Fine, Philip. You're taking supplements, I take it, from your advertising them. That's why you're okay. The question is just where the stuff in the supplements comes from. Everything I've been able to find out indicates that it's either coming from animal products anyway--which would be a violation of your principles--or from human fecal matter. Vegetables don't naturally contain it. You can find that out by researching it yourself. It's agreed all around, as far as I know. The only vegetables that have it on them or in them do so because they have been contaminated by being grown in waste products that contain it. And it looks to me like the supplments simply don't say where it comes from, just labeling them "vegan," thus giving the impression that the active ingredient comes from plant matter per se. But that just isn't true. You're welcome to check it out for yourself.
Nobody has the duty either to die or to eat products derived from human waste products in order to survive. Hence nobody has the duty to be a totally uncompromising vegan. The human physical need for a product most obviously and cleanly obtained from some sort of animal products--milk, eggs, cheese, or meat--supports Wesley's contention that eating animal products of some sort is natural for man.

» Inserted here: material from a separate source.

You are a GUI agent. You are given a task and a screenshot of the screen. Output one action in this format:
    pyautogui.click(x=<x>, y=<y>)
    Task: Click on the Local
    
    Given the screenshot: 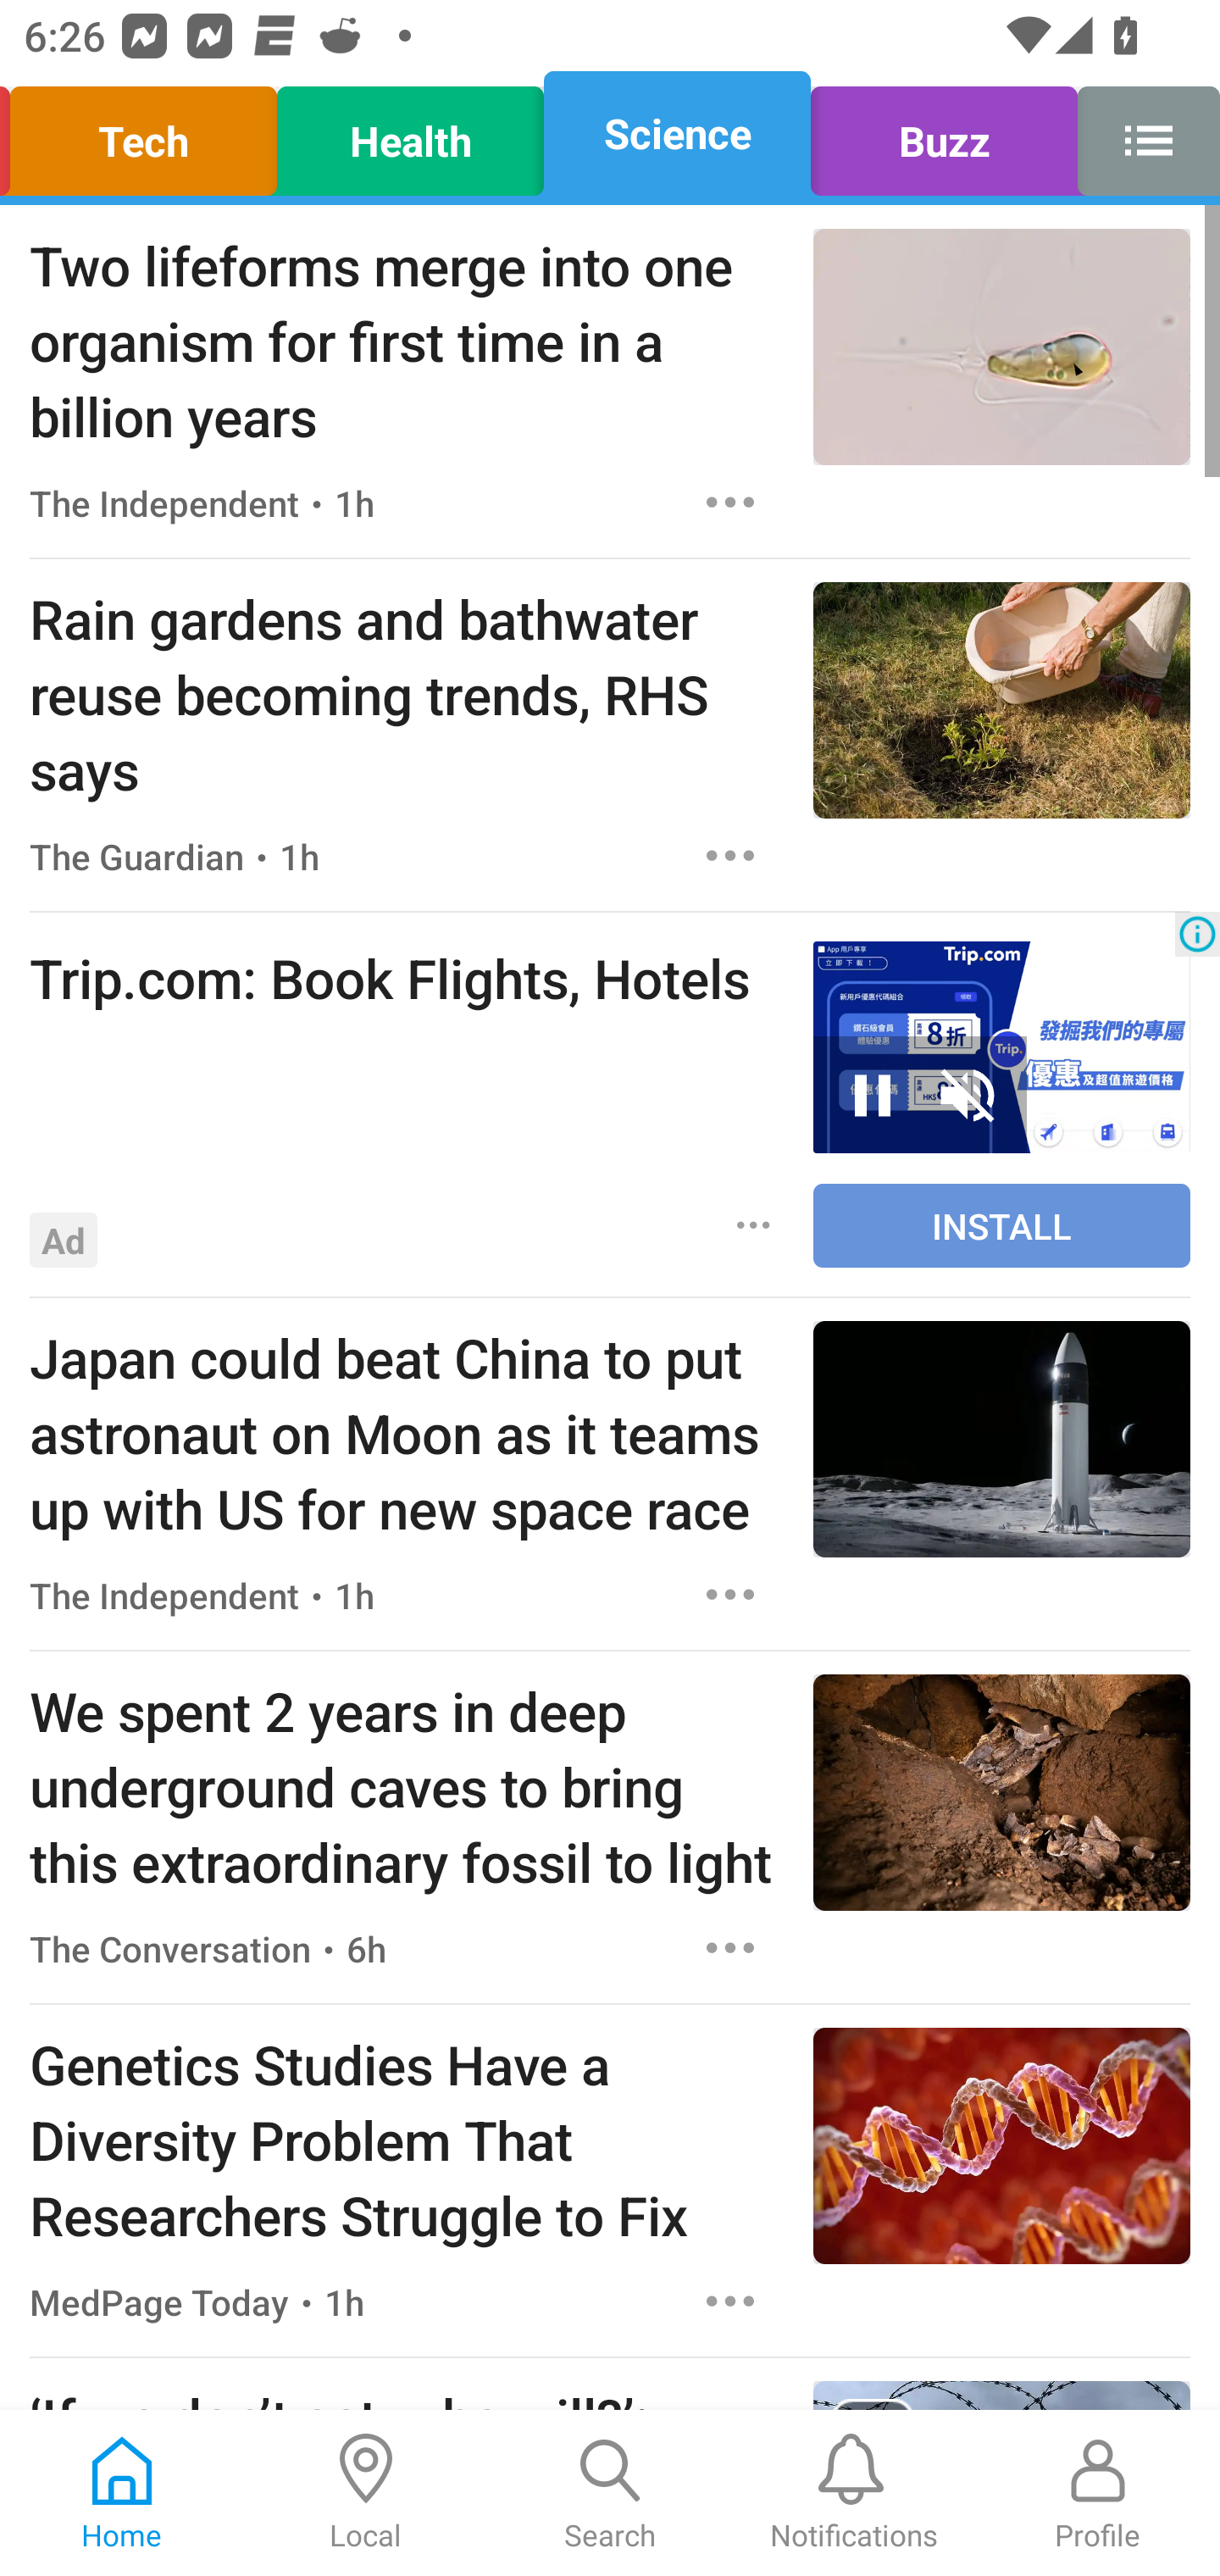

You'd be on stronger ground if you were a vegetarian eating eggs, cheese, and milk, instead of a vegan. But then you wouldn't be commenting so passionately in this particular thread, which is about eggs.
Lydia, your comments about "vegan" B-12 supplements coming from human fecal matter raise the question, where does the B-12 in the fecal matter come from? Not being a nutritionist, my inexpert guess would be that it comes from the meat consumed by the majority of the population that does eat meat. If so it would certainly put another chink in the armor of vegan purity.
No, actually Padraig, my understanding is that bacteria in the human large intestine directly synthesize B12 substance, one that works to correct a B12 deficiency if extracted and fed to vegans. (This was actually done in a study discussed in the article I linked.) The thing is though that humans do not _absorb_ the B12 generated by the bacteria in their own large intestines. It's just synthesized by the bacteria and then is given off as part of the waste product and lost. So presumably vegans' own large intestines do contain B12, generated by the bacteria in their own bodies, but it is not usable in that form; it is not absorbed. B12 has to be absorbed at an earlier point in the digestive process. So it has to be taken in as part of one's diet to do its job.
I'm not actually claiming that the vegan vitamin supplements come from human fecal matter. I'm claiming that they apparently do not _say_, but that the evidence I have indicates that they must come either from an animal source or from human fecal matter, either of which would seem to be problematic, though for different reasons.
Thanks for saving me the research, Lydia.
I suppose I could still argue that vegan B-12 supplements are an "animal product," similar to dairy, but then I'd be getting nearly as far-fetched as they do.